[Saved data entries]
----

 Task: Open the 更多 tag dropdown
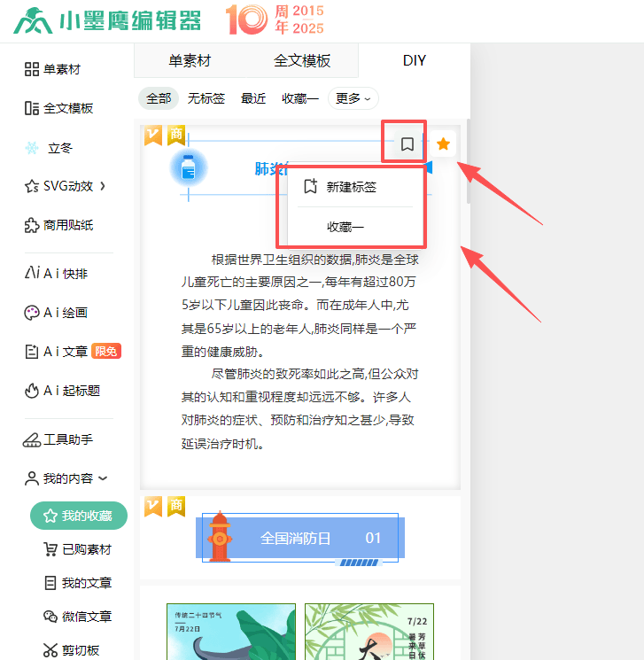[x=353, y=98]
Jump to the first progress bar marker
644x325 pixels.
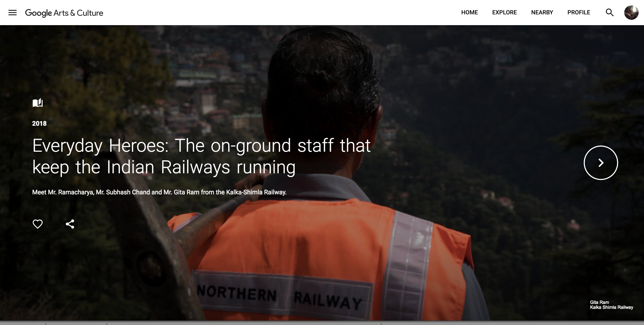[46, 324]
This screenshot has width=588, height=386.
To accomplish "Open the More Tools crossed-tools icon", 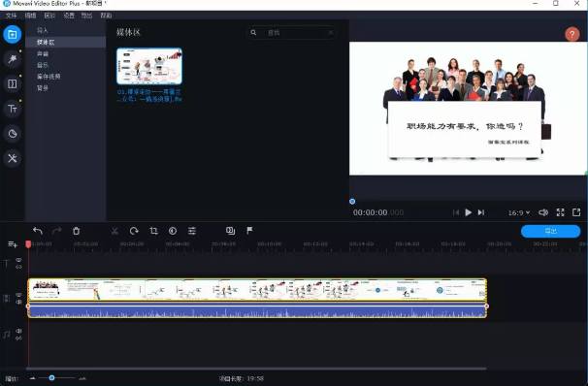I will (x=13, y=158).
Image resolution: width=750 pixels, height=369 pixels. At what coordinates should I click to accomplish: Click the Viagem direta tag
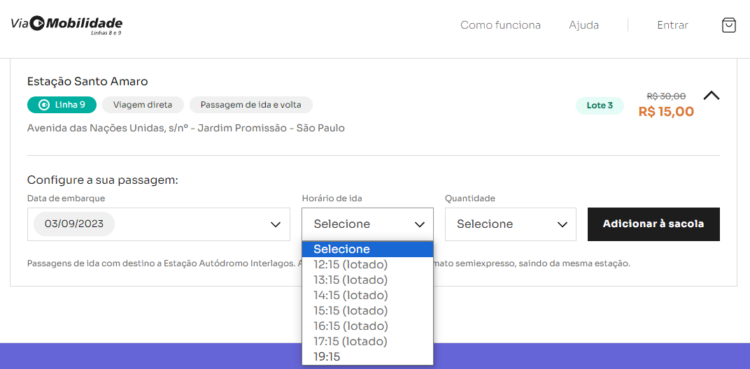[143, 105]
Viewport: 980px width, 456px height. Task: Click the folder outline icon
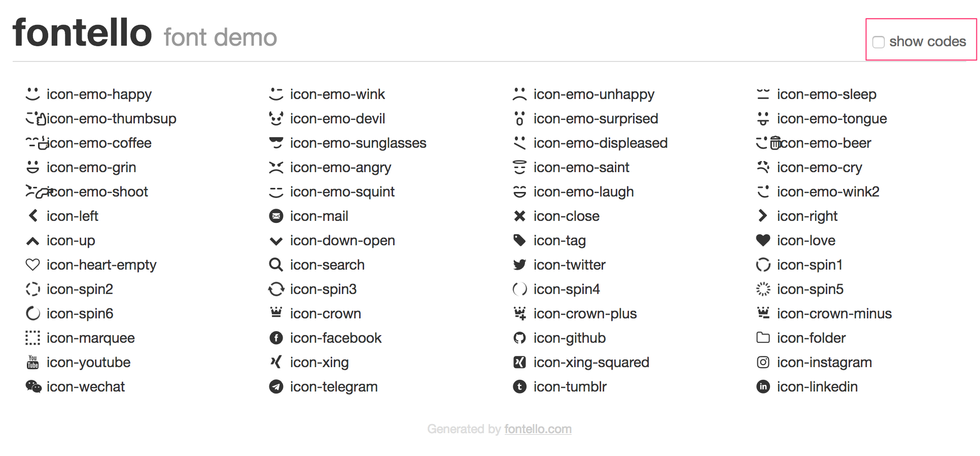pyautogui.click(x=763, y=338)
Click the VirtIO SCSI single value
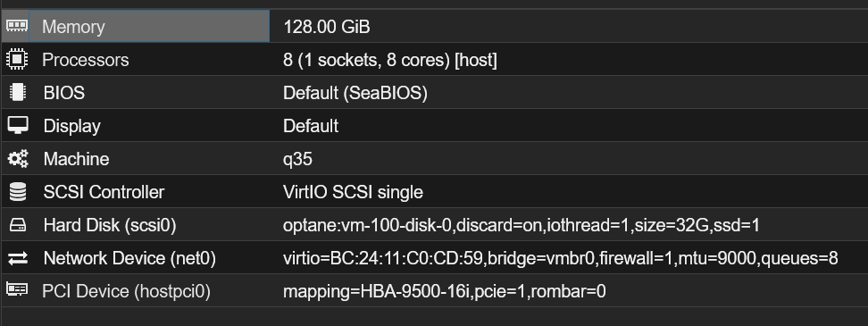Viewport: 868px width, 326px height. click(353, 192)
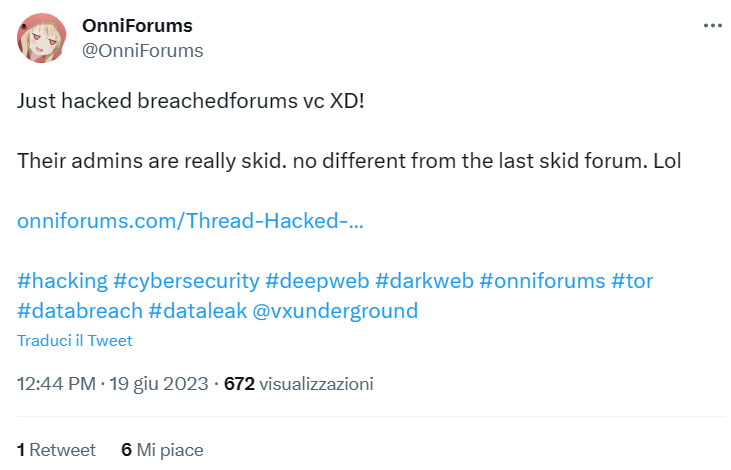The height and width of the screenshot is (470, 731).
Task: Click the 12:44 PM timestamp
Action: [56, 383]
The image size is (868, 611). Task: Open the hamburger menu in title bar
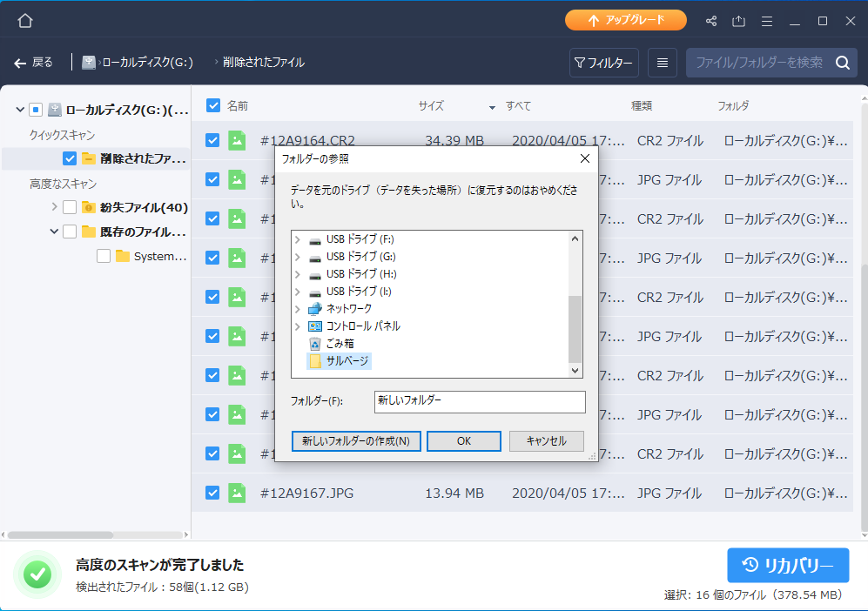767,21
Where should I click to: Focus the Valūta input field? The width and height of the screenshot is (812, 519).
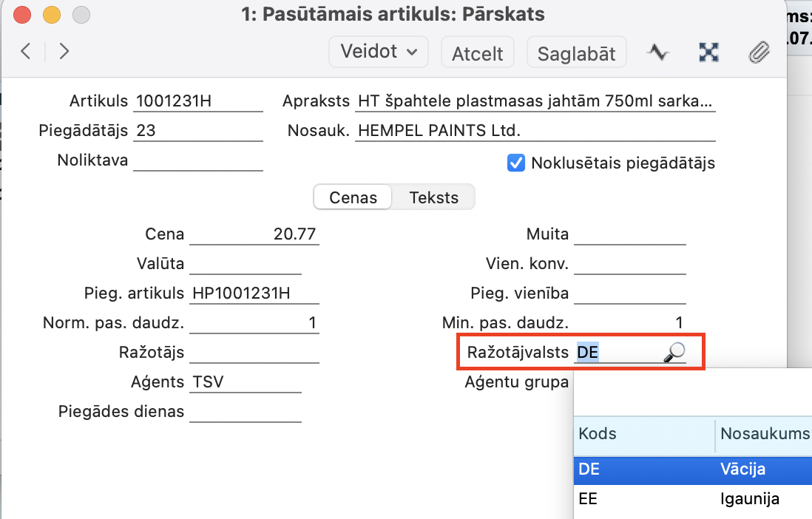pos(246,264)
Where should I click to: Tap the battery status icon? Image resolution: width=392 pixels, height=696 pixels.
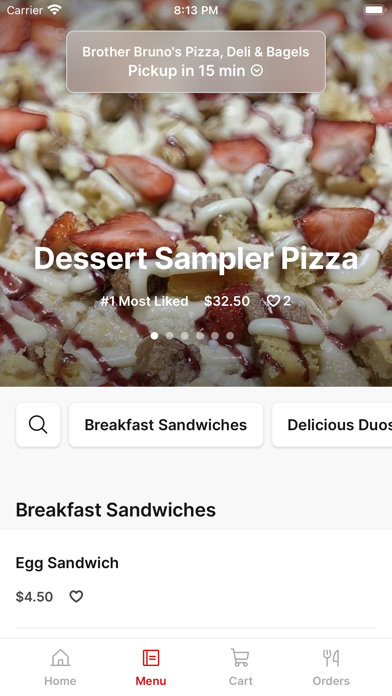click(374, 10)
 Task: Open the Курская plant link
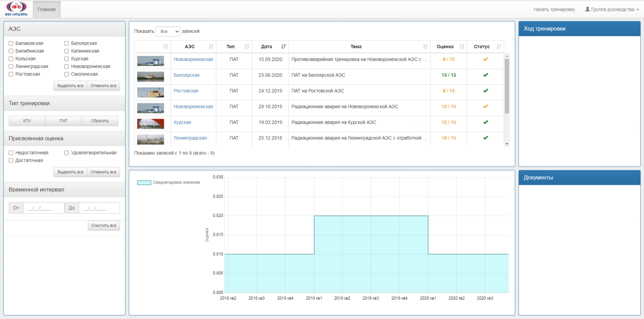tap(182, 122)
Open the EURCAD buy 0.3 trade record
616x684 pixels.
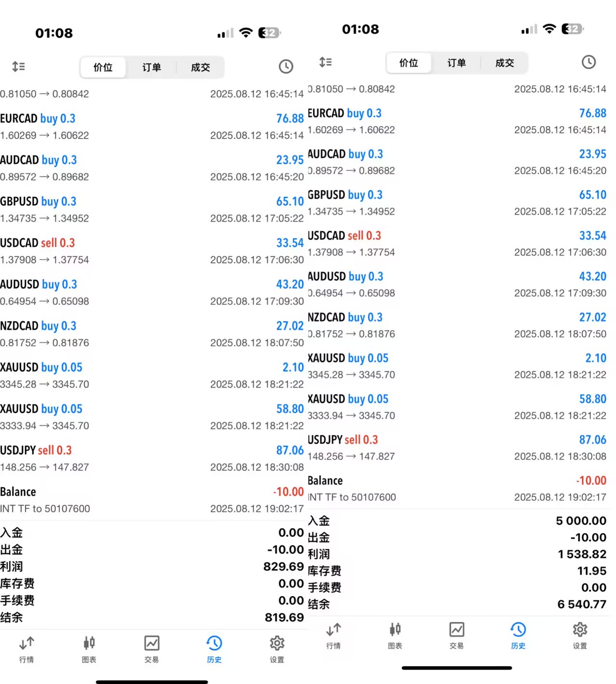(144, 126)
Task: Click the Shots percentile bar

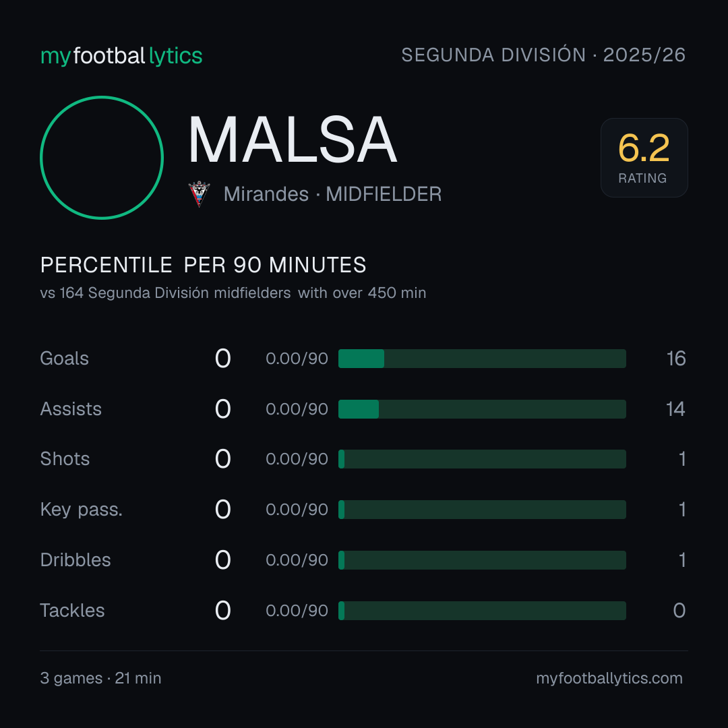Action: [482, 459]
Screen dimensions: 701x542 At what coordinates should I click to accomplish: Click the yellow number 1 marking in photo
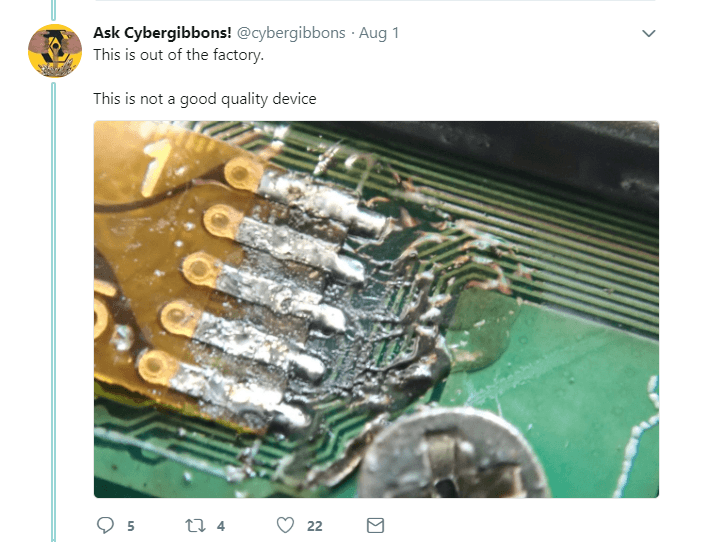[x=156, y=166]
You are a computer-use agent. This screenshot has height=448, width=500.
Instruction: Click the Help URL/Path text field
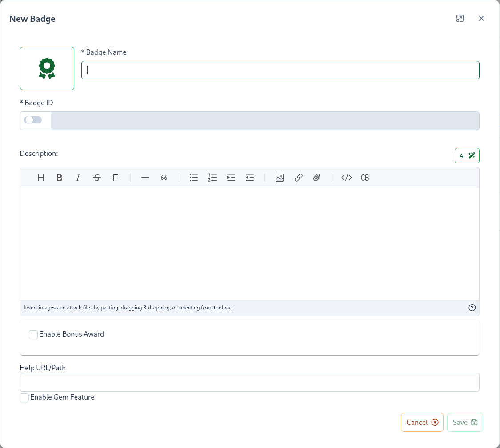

----

**What you are asked to do**
Repeat, exactly and with no pictures, each line from the line that holds "Viewport: 980px width, 456px" through the last line of the records above.

**Problem solution**
Viewport: 980px width, 456px height. Task: Click the folder outline icon
pyautogui.click(x=763, y=338)
Click the VirtIO SCSI single value
Viewport: 868px width, 326px height. click(353, 192)
The height and width of the screenshot is (470, 731).
Task: Click the 12:44 PM timestamp
Action: [56, 383]
The image size is (868, 611). Task: Open the hamburger menu in title bar
767,21
Where should I click to: Focus the Valūta input field? The width and height of the screenshot is (812, 519).
pos(246,264)
Where should I click to: Tap the battery status icon? Image resolution: width=392 pixels, height=696 pixels.
click(374, 10)
 Task: Open the Курская plant link
tap(182, 122)
Open the EURCAD buy 0.3 trade record
616x684 pixels.
(144, 126)
Task: Click the Shots percentile bar

Action: [482, 459]
Screen dimensions: 701x542 At what coordinates should I click to accomplish: Click the yellow number 1 marking in photo
[x=156, y=166]
You are a computer-use agent. This screenshot has height=448, width=500.
Instruction: Click the Help URL/Path text field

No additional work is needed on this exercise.